阪神の佐藤輝明外野手(22)が早くもゴジラ超えだ。28日の西武戦(メットライフ)でプロ初となる1試合3本塁打を放ち、新人時代の松井秀喜(巨人)を超える13号をマーク。驚弾を連発させる怪物ドラ1ルーキーを筆頭に2位の伊藤将司投手(25)、6位の中野拓夢内野手(24)など今季の猛虎の快進撃には新人たちの躍動が欠かせない。そんな中、さらにもう一人、期待の即戦力が加わる。2016年の選抜V右腕でもある男は矢野燿大監督(52)がドラフト時に指名を猛プッシュした秘蔵っ子でもある。

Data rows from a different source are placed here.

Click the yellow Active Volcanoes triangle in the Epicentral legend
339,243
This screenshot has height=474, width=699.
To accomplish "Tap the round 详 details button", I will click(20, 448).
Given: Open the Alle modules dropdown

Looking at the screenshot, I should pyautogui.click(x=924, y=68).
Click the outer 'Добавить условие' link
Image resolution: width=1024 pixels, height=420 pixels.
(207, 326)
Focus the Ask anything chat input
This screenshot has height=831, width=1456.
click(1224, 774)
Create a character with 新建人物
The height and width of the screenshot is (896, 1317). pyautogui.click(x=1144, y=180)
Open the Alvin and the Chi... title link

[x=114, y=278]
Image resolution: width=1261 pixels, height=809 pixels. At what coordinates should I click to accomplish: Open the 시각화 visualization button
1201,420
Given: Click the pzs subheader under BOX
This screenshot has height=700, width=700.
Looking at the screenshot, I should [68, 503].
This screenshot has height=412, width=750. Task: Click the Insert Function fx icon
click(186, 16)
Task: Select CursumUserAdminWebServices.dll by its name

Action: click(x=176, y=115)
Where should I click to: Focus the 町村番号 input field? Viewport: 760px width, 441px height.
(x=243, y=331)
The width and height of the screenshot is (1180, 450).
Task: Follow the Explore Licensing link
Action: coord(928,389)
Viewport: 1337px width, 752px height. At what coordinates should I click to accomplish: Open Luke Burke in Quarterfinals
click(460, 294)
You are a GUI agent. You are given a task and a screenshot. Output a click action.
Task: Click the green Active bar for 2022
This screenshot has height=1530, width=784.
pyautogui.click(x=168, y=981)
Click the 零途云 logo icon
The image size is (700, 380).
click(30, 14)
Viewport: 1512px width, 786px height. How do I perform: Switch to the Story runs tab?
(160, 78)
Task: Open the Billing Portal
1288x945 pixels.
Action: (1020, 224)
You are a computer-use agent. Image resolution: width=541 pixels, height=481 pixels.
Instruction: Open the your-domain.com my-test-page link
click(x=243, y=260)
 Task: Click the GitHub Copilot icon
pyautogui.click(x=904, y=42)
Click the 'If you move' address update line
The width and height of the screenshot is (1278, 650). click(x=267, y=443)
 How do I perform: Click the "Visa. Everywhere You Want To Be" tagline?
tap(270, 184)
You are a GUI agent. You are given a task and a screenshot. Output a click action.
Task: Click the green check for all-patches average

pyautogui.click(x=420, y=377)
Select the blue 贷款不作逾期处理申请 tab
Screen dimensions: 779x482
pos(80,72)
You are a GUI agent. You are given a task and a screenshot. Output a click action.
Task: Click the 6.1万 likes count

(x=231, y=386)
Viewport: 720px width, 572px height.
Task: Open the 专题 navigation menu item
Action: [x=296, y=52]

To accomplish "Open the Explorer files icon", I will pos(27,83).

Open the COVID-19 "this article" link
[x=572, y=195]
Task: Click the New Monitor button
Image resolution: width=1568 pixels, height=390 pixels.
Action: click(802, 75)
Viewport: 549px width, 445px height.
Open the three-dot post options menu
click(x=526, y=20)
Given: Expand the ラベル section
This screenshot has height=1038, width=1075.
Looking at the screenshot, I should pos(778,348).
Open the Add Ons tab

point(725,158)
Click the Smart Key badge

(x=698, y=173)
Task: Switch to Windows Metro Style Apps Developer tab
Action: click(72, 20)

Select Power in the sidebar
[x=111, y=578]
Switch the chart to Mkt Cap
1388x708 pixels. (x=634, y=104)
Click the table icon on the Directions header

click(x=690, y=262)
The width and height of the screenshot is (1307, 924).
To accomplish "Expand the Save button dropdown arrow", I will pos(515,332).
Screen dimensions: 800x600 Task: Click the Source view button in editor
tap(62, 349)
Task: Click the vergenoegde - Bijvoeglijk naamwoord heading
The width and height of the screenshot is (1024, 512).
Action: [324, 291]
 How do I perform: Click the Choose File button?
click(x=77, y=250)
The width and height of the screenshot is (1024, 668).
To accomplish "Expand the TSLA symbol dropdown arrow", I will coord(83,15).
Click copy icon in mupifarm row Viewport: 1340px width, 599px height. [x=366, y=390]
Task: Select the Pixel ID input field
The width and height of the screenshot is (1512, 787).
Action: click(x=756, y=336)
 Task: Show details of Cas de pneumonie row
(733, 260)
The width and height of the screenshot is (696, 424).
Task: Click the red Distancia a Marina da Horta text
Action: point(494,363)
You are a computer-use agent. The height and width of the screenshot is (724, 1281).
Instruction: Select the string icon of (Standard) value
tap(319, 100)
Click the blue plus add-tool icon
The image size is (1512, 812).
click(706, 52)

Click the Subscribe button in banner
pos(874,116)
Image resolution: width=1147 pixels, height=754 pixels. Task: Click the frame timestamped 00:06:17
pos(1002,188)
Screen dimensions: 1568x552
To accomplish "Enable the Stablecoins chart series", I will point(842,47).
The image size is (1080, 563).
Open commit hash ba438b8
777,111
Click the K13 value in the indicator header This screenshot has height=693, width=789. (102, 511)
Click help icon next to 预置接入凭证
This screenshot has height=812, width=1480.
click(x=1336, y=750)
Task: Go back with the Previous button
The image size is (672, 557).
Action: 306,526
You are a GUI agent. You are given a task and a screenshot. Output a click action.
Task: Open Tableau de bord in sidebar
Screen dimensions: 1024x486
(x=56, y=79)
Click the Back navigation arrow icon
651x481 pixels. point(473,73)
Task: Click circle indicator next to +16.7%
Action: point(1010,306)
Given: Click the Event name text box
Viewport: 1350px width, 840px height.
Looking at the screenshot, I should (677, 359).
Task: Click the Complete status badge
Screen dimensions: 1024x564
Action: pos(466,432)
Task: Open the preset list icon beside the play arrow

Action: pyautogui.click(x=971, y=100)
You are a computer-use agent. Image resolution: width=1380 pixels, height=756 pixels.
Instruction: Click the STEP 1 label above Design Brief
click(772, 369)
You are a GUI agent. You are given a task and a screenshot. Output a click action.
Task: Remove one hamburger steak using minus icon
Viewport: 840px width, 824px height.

 開幕から充実の猛虎の先発陣に新たなピースも加入予定で、さらに余力を蓄えつつある。26日に一軍合流、30日の西武戦でプロ初先発が有力視されるドラフト5位新人・村上頌樹投手(22)で、特筆すべきは矢野監督が右腕にまつわるドラフト指名時の「千里眼」だ。

 村上は智弁学園(奈良)のエースとして16年のセンバツで優勝、東洋大へと進み、大学3年春には東都リーグで最多勝・防御率・ベストナインの投手3冠を達成するなど20年のドラフトの目玉的存在でもあった。だが、直前の秋のリーグ戦で右ヒジを故障。その後、リーグ戦に登板することなく大学でのキャリアを終えたため、多くの球団が指名を見送る決断をしていた。

 これに“待った”をかけたのが矢野監督。ドラフト直前の会議でスカウト陣の見解に理解を示しつつも患部のリハビリを含め、自主トレから計画的に治療と強化に取り組ませることで1年目から戦力になり得ると判断。「5月には一軍で投げれるんじゃないか?」と、体さえ万全になれば再びプロで即通用するレベルのパフォーマンスができるはずと見込んで指名に踏み切った。そんな指揮官の“復活計画”はシナリオ通りに進み、いよいよ着地点に差し掛かっている。

 二軍キャンプのリハビリ組から、実戦投球再開を経て、ウエスタン・リーグでは6試合に登板し防御率2・25。満を持して一軍に昇格した村上はプロ初登板へむけ「チームのために一試合でも一球でも多く貢献できるように、しっかり腕を振っていきたい」と初々しく意気込んだ。

 スカウト顔負けとも言える矢野監督の先見の明には驚かされるばかりだが、結果として「故障さえなければ…」ドラ1、2位などの上位指名が確実だった大卒右腕が、早くもこのタイミングで一軍戦力に絡んできた。

 この事実は現段階でもリーグ有数の充実の布陣を誇る21年版虎投手陣にさらなる厚みを持たせることになりそうだ。